## Work to be completed
In the entries below, start at the line containing "What do you see at coordinates (561, 222)" and stop after the line containing "pyautogui.click(x=677, y=62)". Rewrite those lines with every "screenshot" changed to "screen capture" and nothing else altered.

## Provided records
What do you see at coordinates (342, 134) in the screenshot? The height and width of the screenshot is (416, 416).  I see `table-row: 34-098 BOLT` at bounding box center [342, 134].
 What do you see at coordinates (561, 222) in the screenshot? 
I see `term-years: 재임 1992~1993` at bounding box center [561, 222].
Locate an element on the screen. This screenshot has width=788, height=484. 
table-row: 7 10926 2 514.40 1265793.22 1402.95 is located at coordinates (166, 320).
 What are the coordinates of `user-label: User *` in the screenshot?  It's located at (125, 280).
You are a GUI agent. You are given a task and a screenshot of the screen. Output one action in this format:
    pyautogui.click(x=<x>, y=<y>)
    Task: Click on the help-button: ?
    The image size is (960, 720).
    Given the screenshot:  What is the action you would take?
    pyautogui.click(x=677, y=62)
...
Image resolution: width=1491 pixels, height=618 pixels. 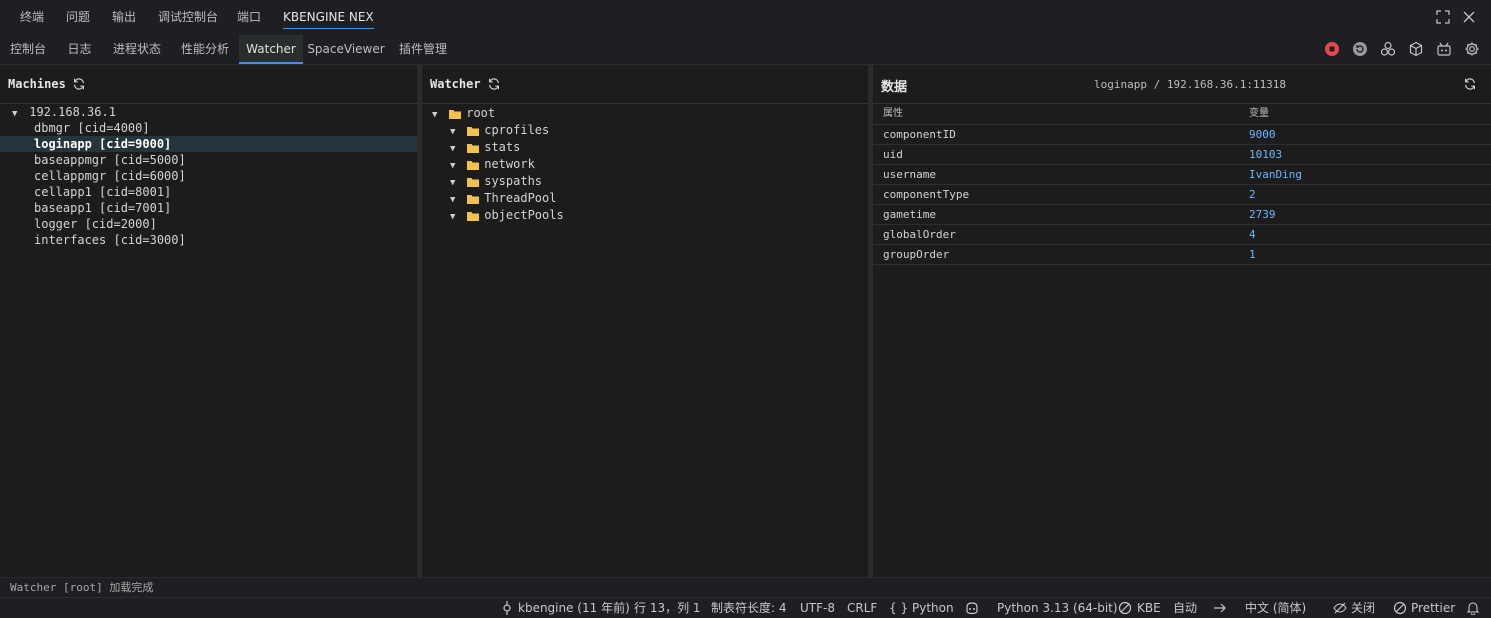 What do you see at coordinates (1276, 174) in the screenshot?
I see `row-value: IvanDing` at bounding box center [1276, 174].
==
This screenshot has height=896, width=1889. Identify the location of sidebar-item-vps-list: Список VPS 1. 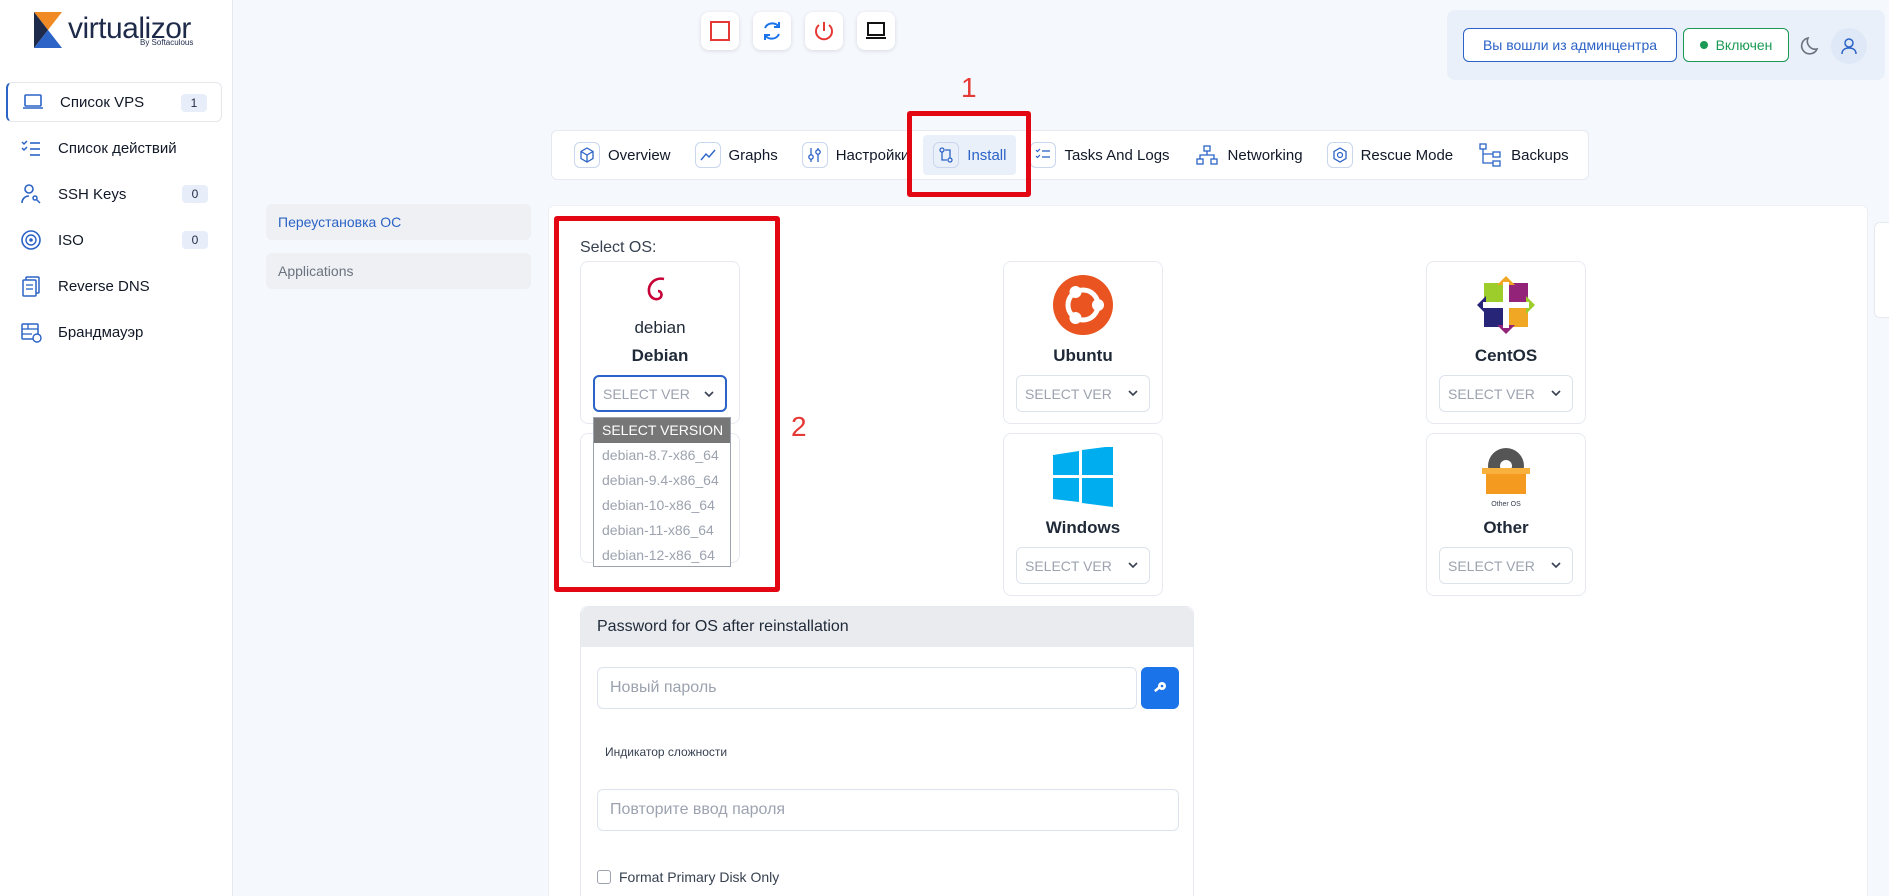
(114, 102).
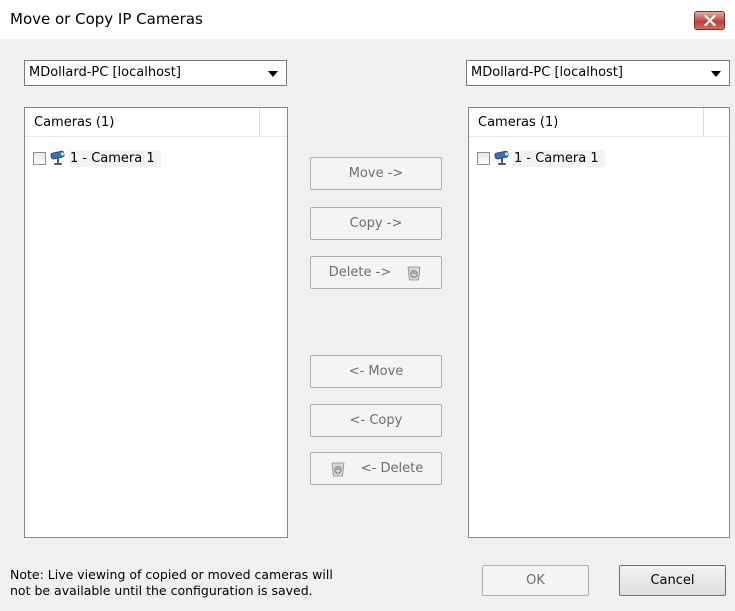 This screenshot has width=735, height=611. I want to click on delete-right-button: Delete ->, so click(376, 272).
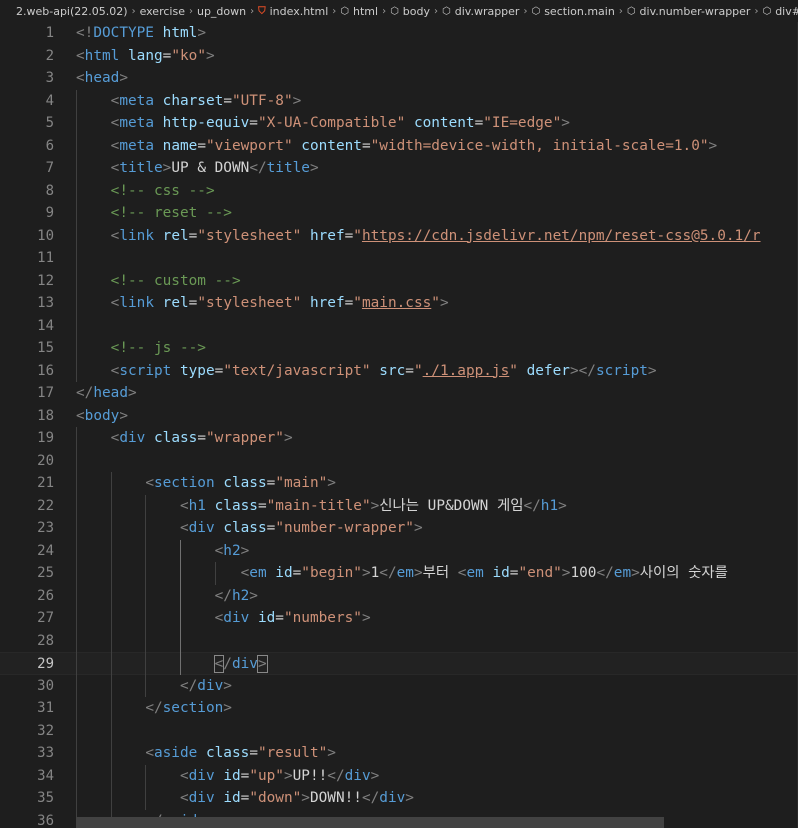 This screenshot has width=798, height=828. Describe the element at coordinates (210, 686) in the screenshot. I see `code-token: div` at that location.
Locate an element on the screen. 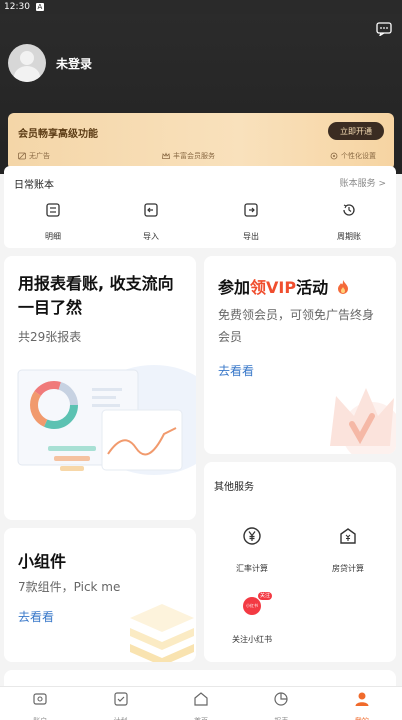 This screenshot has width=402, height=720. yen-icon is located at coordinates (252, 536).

## Task answer
 What do you see at coordinates (561, 222) in the screen capture? 
I see `term-years: 재임 1992~1993` at bounding box center [561, 222].
Locate an element on the screen. This screen capture has width=788, height=484. 
table-row: 7 10926 2 514.40 1265793.22 1402.95 is located at coordinates (166, 320).
 What are the coordinates of `user-label: User *` in the screen capture?  It's located at (125, 280).
You are a GUI agent. You are given a task and a screen capture of the screen. Output one action in this format:
    pyautogui.click(x=<x>, y=<y>)
    Task: Click on the help-button: ?
    The image size is (960, 720).
    Given the screen capture:  What is the action you would take?
    pyautogui.click(x=677, y=62)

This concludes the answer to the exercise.